MATERIAL SUPPLIED:
:::
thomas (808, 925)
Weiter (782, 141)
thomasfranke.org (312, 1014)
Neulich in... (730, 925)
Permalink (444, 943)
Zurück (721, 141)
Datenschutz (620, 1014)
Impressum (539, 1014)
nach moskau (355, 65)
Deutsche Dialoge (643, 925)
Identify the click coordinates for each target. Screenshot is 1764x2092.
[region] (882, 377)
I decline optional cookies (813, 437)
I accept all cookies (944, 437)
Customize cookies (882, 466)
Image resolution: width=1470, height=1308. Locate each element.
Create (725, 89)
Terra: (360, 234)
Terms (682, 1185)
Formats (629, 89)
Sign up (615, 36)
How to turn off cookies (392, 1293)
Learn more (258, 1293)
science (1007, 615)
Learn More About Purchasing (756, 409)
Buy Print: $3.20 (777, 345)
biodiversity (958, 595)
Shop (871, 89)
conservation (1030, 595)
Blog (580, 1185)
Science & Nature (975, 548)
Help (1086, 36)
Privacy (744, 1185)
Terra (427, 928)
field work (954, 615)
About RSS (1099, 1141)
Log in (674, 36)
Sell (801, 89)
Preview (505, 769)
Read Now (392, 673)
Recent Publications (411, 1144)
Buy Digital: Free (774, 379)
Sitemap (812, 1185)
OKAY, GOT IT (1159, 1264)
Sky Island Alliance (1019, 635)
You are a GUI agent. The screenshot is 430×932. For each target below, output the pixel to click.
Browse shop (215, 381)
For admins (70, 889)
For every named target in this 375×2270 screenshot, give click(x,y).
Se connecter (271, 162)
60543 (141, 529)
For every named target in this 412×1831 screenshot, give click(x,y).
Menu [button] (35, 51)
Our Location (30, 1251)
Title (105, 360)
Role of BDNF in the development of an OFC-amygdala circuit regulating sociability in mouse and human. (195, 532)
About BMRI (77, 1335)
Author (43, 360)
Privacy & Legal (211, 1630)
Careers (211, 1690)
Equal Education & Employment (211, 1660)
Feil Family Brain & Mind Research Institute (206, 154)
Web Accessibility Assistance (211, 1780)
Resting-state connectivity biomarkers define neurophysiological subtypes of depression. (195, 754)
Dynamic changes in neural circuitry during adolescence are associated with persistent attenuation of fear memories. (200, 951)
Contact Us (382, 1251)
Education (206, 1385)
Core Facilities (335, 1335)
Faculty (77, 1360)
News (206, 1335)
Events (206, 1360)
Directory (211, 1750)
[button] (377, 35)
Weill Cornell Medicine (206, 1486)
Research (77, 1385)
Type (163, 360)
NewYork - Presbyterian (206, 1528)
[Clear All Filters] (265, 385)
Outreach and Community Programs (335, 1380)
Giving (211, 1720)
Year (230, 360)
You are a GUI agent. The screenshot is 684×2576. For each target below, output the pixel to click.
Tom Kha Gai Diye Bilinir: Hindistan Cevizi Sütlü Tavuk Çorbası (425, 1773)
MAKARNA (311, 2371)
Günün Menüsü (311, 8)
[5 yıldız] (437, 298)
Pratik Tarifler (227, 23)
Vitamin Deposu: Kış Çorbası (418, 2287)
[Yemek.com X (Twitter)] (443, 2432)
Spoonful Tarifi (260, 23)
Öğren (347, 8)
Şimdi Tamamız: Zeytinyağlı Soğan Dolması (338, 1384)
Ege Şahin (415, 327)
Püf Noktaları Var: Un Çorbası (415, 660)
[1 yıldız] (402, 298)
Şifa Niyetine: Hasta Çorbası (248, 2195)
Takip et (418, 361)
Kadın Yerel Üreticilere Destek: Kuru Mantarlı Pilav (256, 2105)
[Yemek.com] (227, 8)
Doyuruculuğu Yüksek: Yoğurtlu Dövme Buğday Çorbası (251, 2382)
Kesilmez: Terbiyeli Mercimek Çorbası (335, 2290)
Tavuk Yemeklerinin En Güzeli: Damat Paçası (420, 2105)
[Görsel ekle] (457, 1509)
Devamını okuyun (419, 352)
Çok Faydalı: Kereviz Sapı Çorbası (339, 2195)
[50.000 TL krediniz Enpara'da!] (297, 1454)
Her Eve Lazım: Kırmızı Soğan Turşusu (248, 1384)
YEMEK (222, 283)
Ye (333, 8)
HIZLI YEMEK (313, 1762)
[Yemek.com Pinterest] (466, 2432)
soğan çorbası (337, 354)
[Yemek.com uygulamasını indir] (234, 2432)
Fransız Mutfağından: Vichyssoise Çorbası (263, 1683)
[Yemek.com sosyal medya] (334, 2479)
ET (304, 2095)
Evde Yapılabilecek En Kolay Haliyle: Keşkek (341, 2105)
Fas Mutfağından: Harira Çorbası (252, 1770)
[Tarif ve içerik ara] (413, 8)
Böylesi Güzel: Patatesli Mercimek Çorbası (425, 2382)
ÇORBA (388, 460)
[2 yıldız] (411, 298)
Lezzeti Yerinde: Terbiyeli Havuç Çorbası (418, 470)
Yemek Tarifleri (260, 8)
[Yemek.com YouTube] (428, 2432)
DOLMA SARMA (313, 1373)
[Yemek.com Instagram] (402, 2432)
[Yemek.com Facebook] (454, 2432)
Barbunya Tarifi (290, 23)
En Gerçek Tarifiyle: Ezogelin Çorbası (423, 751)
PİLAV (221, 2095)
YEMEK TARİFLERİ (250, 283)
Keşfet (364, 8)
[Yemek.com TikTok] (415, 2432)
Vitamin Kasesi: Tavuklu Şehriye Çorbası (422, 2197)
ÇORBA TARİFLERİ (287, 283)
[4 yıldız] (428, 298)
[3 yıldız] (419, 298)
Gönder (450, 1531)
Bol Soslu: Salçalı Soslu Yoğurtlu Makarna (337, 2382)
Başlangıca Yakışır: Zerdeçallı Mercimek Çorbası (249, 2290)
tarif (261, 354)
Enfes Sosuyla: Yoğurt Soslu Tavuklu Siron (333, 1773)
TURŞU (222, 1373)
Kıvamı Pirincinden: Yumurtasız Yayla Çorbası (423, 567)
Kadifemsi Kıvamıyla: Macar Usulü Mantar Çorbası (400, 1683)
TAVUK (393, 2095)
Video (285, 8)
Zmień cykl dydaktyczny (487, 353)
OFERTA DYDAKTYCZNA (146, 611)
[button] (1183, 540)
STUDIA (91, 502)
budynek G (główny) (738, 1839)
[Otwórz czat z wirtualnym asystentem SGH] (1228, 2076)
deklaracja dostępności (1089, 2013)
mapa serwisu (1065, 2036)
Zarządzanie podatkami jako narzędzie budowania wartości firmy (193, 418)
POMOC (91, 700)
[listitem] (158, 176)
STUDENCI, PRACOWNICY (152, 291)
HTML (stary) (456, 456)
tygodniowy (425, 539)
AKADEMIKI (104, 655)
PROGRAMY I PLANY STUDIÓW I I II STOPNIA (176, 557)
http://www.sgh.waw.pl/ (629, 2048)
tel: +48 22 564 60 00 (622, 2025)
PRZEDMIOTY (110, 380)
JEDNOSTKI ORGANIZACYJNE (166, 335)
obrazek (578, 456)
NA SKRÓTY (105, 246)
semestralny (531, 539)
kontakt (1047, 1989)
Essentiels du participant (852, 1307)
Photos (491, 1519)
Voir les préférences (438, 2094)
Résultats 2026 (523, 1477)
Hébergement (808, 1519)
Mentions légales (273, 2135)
:::
DIRECTIONS FOR THIS TASK:
Copy only this part of the entries above: the line with "You are a GUI agent. The screenshot is 684×2576.", the line with "Pratik Tarifler (227, 23)", and the lines between, all exactly as written.

SOLUTION FOR THIS PROBLEM:
You are a GUI agent. The screenshot is 684×2576. For each target below, output the pixel to click.
Tom Kha Gai Diye Bilinir: Hindistan Cevizi Sütlü Tavuk Çorbası (425, 1773)
MAKARNA (311, 2371)
Günün Menüsü (311, 8)
[5 yıldız] (437, 298)
Pratik Tarifler (227, 23)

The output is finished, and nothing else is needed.